◆ **TASK STATEMENT**:
Reproduce exactly the lines below from the one containing "Where should I click to: Open" through the one containing "The height and width of the screenshot is (391, 995).", including both, and nothing else.

Stored data:
======

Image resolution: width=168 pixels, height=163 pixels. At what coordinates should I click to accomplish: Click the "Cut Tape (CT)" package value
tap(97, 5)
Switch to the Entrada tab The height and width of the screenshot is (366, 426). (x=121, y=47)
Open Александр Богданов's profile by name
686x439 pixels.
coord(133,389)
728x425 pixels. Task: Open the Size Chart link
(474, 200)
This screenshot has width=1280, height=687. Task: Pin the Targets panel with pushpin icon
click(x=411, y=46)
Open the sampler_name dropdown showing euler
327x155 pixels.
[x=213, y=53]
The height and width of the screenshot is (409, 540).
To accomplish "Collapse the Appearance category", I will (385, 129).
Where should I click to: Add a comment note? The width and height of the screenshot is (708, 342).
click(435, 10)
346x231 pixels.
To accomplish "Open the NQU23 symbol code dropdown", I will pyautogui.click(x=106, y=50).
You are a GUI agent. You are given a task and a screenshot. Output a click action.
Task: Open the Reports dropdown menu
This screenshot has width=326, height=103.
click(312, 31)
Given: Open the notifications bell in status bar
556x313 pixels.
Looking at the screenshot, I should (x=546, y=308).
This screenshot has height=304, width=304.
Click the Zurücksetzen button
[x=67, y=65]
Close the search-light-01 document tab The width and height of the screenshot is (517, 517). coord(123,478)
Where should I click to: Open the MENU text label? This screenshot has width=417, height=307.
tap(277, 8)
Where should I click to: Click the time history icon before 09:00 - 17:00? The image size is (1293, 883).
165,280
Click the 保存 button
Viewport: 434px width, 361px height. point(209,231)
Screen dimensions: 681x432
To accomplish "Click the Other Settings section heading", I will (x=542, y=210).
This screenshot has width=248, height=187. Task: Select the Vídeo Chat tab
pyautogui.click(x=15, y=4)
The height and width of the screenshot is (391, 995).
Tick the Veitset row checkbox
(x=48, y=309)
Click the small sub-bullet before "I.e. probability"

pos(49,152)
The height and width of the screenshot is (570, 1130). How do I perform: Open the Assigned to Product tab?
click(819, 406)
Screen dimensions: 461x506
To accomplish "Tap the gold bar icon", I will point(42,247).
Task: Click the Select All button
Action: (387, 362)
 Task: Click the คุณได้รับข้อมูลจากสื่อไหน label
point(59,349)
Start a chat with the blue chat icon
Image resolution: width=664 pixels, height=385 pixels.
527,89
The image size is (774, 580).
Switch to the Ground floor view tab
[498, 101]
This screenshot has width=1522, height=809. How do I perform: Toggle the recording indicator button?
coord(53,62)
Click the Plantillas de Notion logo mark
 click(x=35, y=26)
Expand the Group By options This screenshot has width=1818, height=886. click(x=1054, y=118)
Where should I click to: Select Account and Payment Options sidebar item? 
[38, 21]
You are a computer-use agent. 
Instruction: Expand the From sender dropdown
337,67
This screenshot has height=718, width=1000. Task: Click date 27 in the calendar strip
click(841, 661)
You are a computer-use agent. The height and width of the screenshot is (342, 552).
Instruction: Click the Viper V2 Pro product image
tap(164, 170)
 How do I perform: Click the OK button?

======

◆ **REPLY**:
Where should I click to: Open the MENU text label? This screenshot has width=417, height=307.
tap(277, 8)
Where should I click to: Click the time history icon before 09:00 - 17:00? The image size is (1293, 883).
165,280
Click the 保存 button
Viewport: 434px width, 361px height. point(209,231)
Screen dimensions: 681x432
To accomplish "Click the Other Settings section heading", I will (x=542, y=210).
This screenshot has width=248, height=187. Task: Select the Vídeo Chat tab
pyautogui.click(x=15, y=4)
The height and width of the screenshot is (391, 995).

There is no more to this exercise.